▸ PROBLEM: Rewrite the lines below, requests included, from the one containing "Tap the +563.00 円 profit figure" through the one containing "coord(550,422)". Scale every coordinate in the answers by 1.85 and round it to a whole number, with halves rounded up. Leave all numbers in the requests and their format samples unchanged, and return only those lines.

━━ SUPPLIED MATERIAL

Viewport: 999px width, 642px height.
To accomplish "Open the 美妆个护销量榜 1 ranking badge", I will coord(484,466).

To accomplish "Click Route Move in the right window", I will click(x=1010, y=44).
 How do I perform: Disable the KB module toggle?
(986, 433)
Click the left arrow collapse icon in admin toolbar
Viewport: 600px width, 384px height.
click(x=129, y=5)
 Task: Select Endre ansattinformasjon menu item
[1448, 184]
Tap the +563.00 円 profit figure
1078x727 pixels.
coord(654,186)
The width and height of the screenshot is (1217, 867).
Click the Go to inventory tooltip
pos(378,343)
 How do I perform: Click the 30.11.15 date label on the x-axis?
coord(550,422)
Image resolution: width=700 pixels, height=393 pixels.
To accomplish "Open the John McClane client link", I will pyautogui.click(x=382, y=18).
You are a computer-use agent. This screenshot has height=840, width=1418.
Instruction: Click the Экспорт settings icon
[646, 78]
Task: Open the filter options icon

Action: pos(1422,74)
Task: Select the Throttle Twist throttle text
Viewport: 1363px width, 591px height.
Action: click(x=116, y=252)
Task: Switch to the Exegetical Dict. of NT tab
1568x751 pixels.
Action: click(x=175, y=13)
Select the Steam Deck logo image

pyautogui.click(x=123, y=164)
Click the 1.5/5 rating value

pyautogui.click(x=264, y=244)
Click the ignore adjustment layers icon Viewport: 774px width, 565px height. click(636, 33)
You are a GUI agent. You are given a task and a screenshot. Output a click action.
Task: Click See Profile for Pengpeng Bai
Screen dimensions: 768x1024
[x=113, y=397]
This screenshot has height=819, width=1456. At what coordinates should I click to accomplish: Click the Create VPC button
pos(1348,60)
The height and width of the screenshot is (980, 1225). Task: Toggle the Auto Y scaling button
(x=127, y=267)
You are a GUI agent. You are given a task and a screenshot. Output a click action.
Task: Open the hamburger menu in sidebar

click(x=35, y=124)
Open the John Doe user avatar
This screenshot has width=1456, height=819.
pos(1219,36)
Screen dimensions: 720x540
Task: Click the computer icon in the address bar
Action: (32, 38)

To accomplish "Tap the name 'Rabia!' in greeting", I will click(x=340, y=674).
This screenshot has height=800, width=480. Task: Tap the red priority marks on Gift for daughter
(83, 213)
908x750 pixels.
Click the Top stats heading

━━━━

▸ ANSWER FOR THE TASK:
Tap the +563.00 円 profit figure
1078x727 pixels.
coord(1210,344)
The width and height of the screenshot is (1217, 867).
Click the Go to inventory tooltip
pos(699,635)
 How do I perform: Click the 30.11.15 date label on the x-axis?
coord(1018,781)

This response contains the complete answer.